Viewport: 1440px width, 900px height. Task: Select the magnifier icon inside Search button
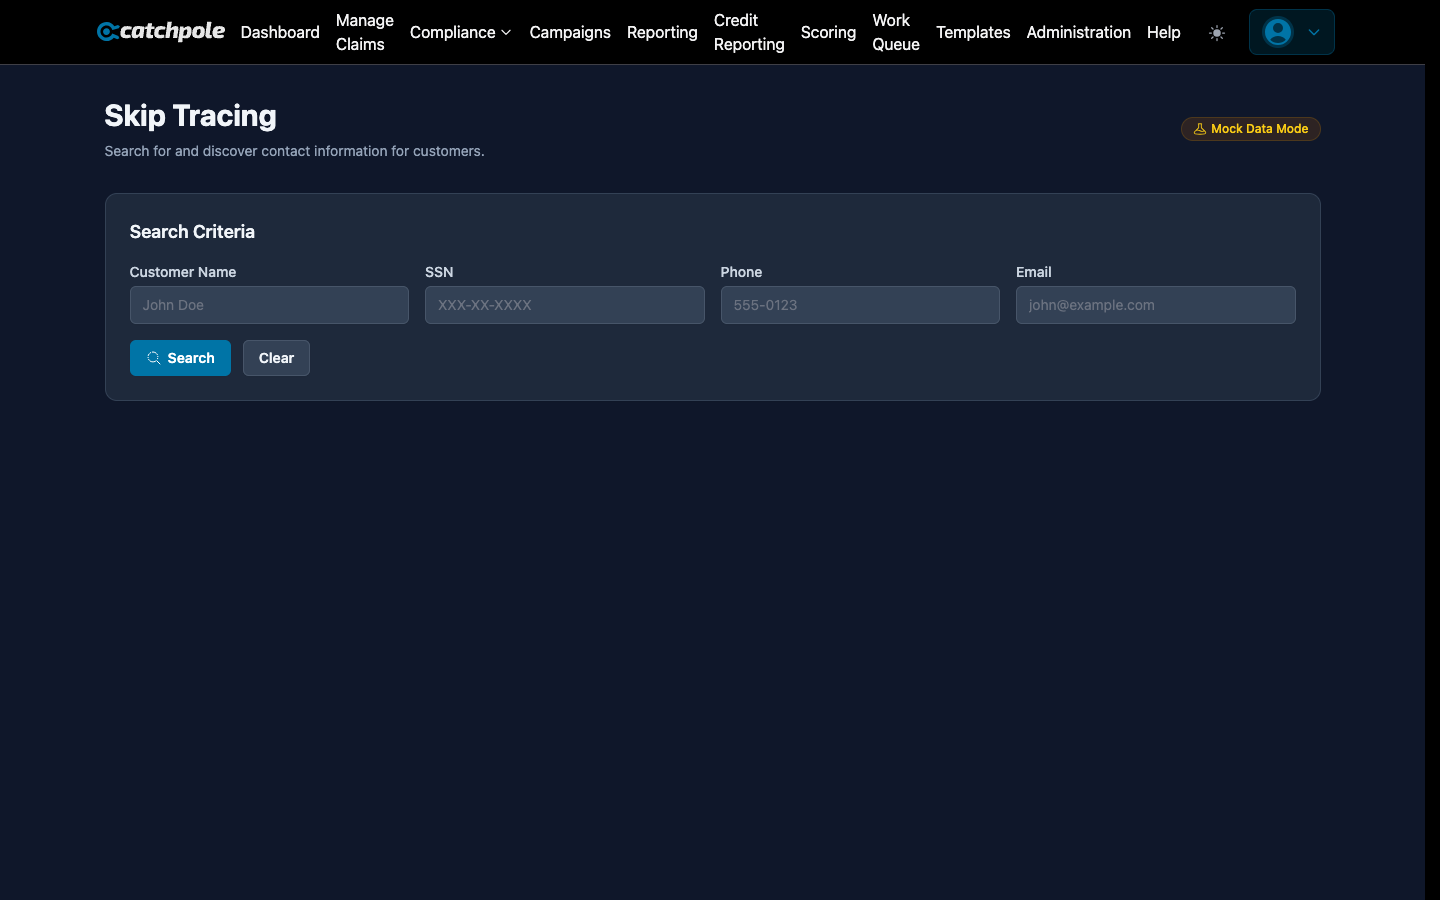153,357
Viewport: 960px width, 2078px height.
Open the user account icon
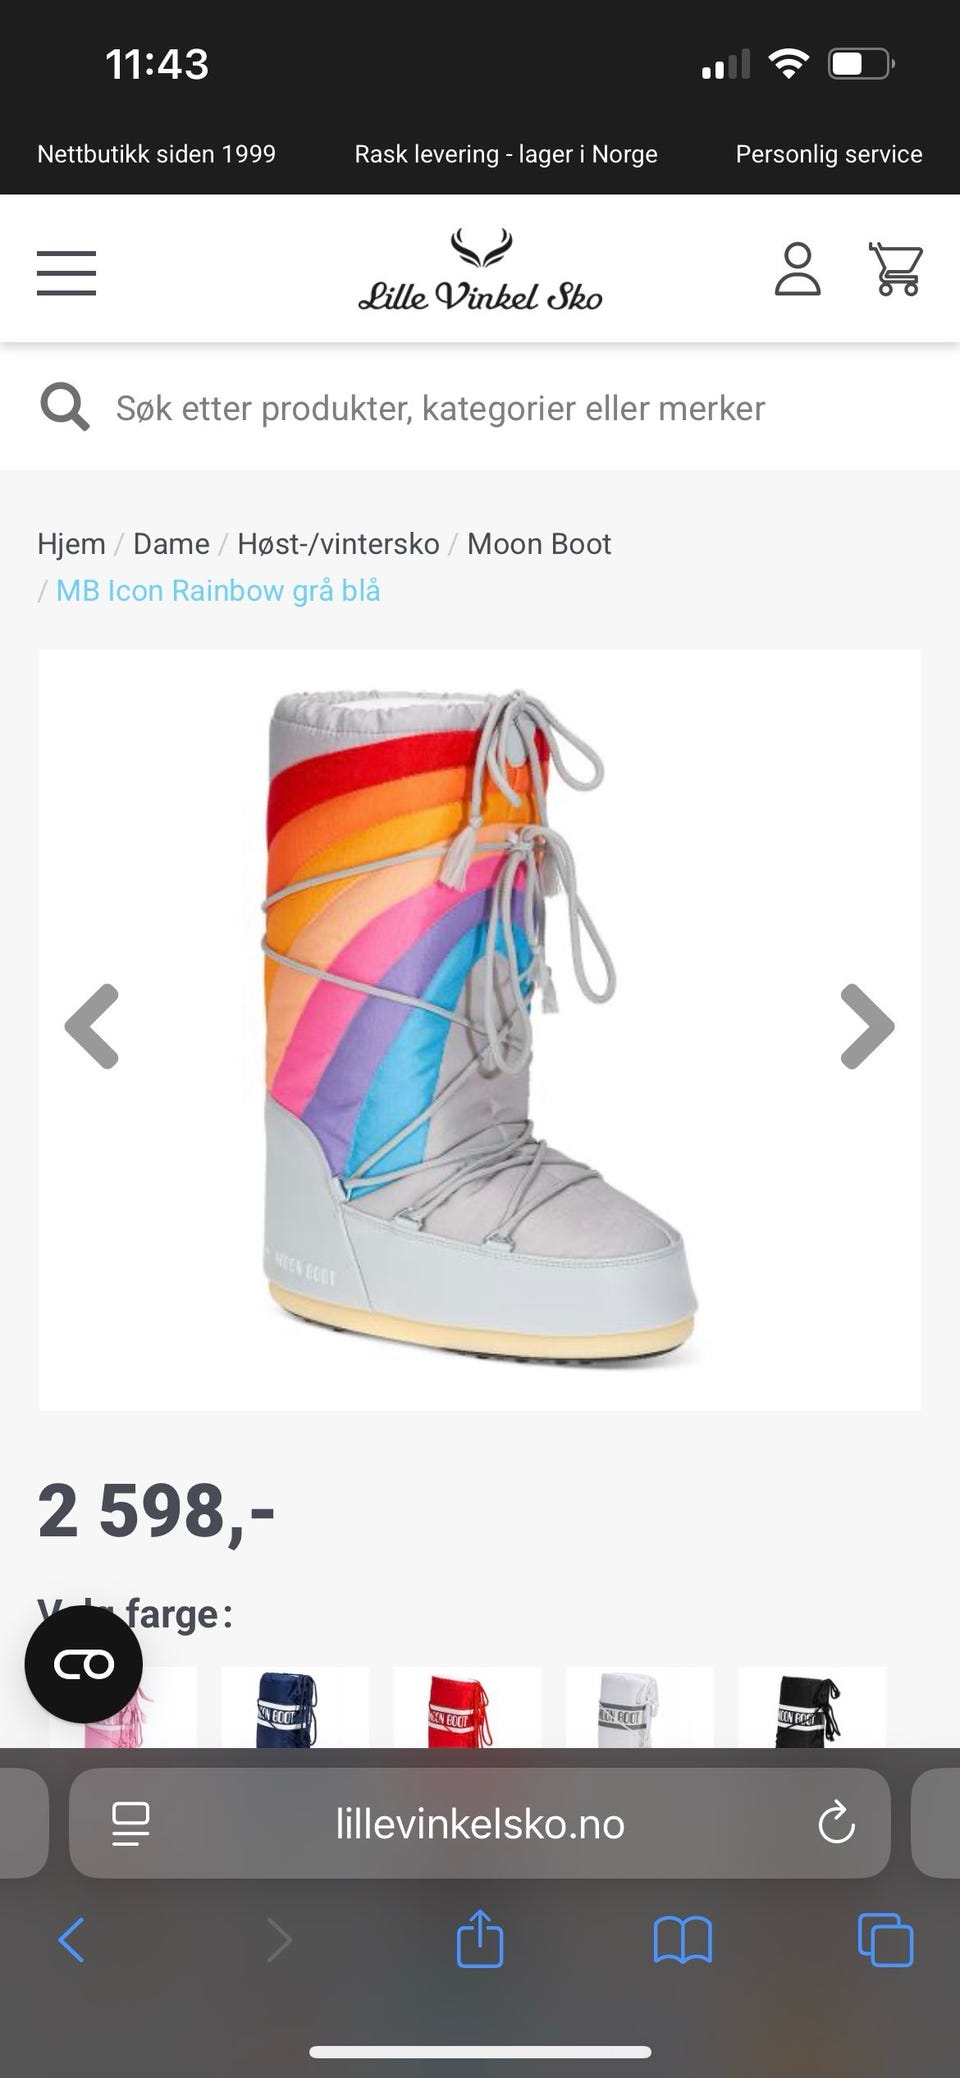[797, 269]
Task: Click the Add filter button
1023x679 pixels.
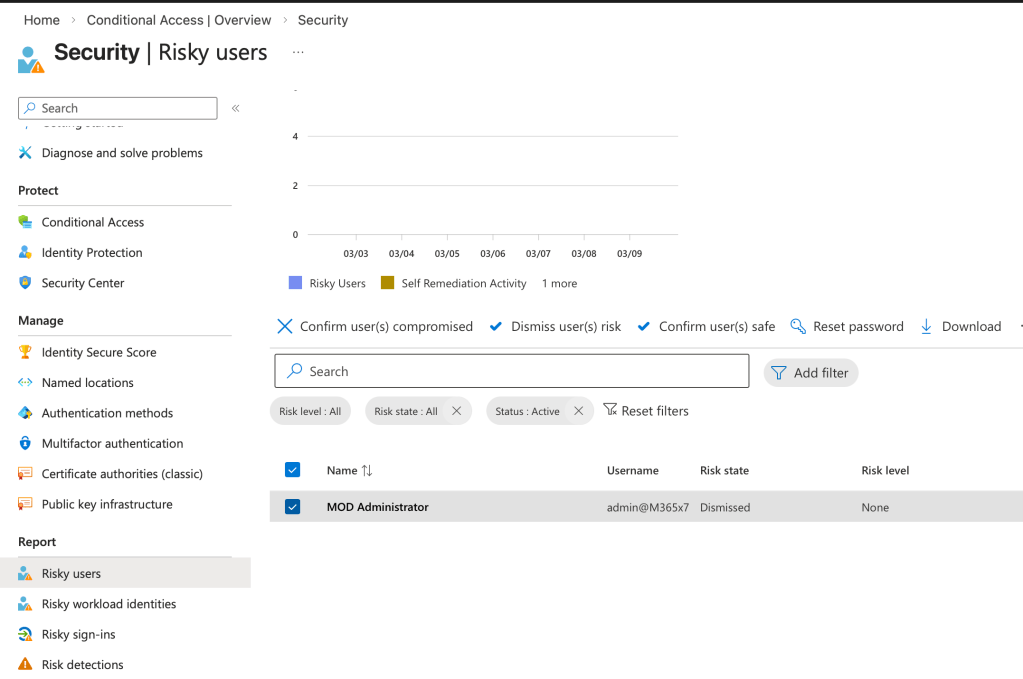Action: tap(810, 372)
=====
Goal of the exercise
An unchanged copy of the data, images excluded, is all that should be given.

Your solution
Viewport: 1440px width, 900px height. Task: Select the magnifier icon inside Search button
153,357
Viewport: 960px width, 2078px height.
Open the user account icon
[797, 269]
Task: Click the Add filter button
1023x679 pixels.
Action: tap(810, 372)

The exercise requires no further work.